We use three different AWS Regions in our example setup. We use AWS Region US-EAST-1 as Region X (where we create an Amazon EKS cluster), US-WEST-2 as Region Y (where we create an AMP workspace), and EU-WEST-1 as Region Z (where we create an Amazon Managed Grafana workspace).

Steps involved in the setup:

  • Create AMP workspace in Region Y.
  • Set up an Amazon Virtual Private Cloud (Amazon VPC) endpoint on Region Y.
  • Create an Amazon EKS cluster in Region X.
  • Set up an Amazon VPC peering connection between VPCs on Region X and Region Y.
  • Configure Amazon Route 53 to resolve requests to AMP workspace to be routed through the VPC endpoint.
  • Deploy Prometheus server on the Amazon EKS cluster and configure remote write to AMP ingestion endpoint.
  • Create Amazon Managed Grafana workspace in Region Z and query metrics from AMP workspace in Region Y.

Create an AMP workspace in Region Y

We can use the following commands to create an AMP workspace:

aws amp create-workspace --alias my-xregion-prom --region us-west-2

Then, wait for a few seconds and execute the following command to check the status of the workspace created:

aws amp list-workspaces --region us-west-2

You should get output similar to the one below. Ensure that the status is ACTIVE, indicating that the workspace was created successfully.

{
    "workspaces": [
        {
            "alias": "my-xregion-prom",
            "arn": "arn:aws:aps:us-west-2:1234567890:workspace/ws-9876ww00-xx87-4f26-94c7-94237e12a4e9",
            "createdAt": "2021-01-12T13:01:18.309000-06:00",
            "status": {
                "statusCode": "ACTIVE"
            },
            "workspaceId": "ws-9876ww00-xx87-4f26-94c7-94237e12a4e9"
        }
    ]
}

Alternatively, you can create a workspace using the AWS console by simply providing the workspace name and selecting Create as shown in the following image.

Amazon Managed Service for Prometheus homepage.

Set up a VPC endpoint on Region Y

  • Go to Region Y and navigate to the VPC endpoint page. Then choose Create Endpoint.
  • Select AWS services in the Create Endpoint screen.
  • Fill in the Service Name text box with com.amazonaws<Region Y>aps-workspaces, and select the resulting service as shown in the following screenshot.

Screenshot of page where you create endpoints.

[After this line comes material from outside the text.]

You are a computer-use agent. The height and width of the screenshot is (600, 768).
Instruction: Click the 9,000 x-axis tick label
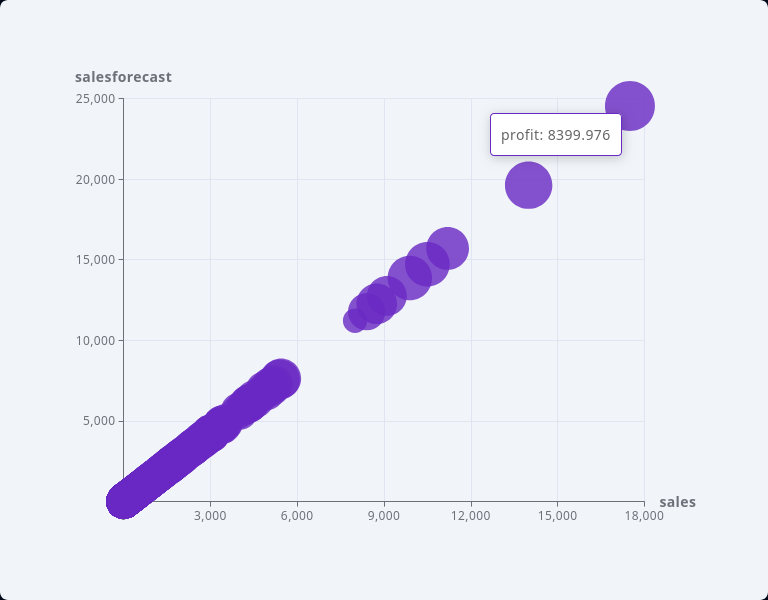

  • Select a VPC that you want to use for this purpose, select the subnets and the default security group, and choose Create endpoint.
  • Now, we have a VPC endpoint created that we can use to make calls to the AMP service from the VPC.

Create an EKS cluster in Region X

Now we create an Amazon EKS cluster in Region X. The easiest way to create a cluster on EKS is to use eksctl. Once you have eksctl installed on your local machine, you can execute the following command to create the cluster:

eksctl create cluster my-xregion-eks --region us-east-1

Once the cluster is ready, we deploy the Prometheus server on the cluster. Before that, however, we need to set up the required permissions so that the Prometheus server can write into an AMP workspace.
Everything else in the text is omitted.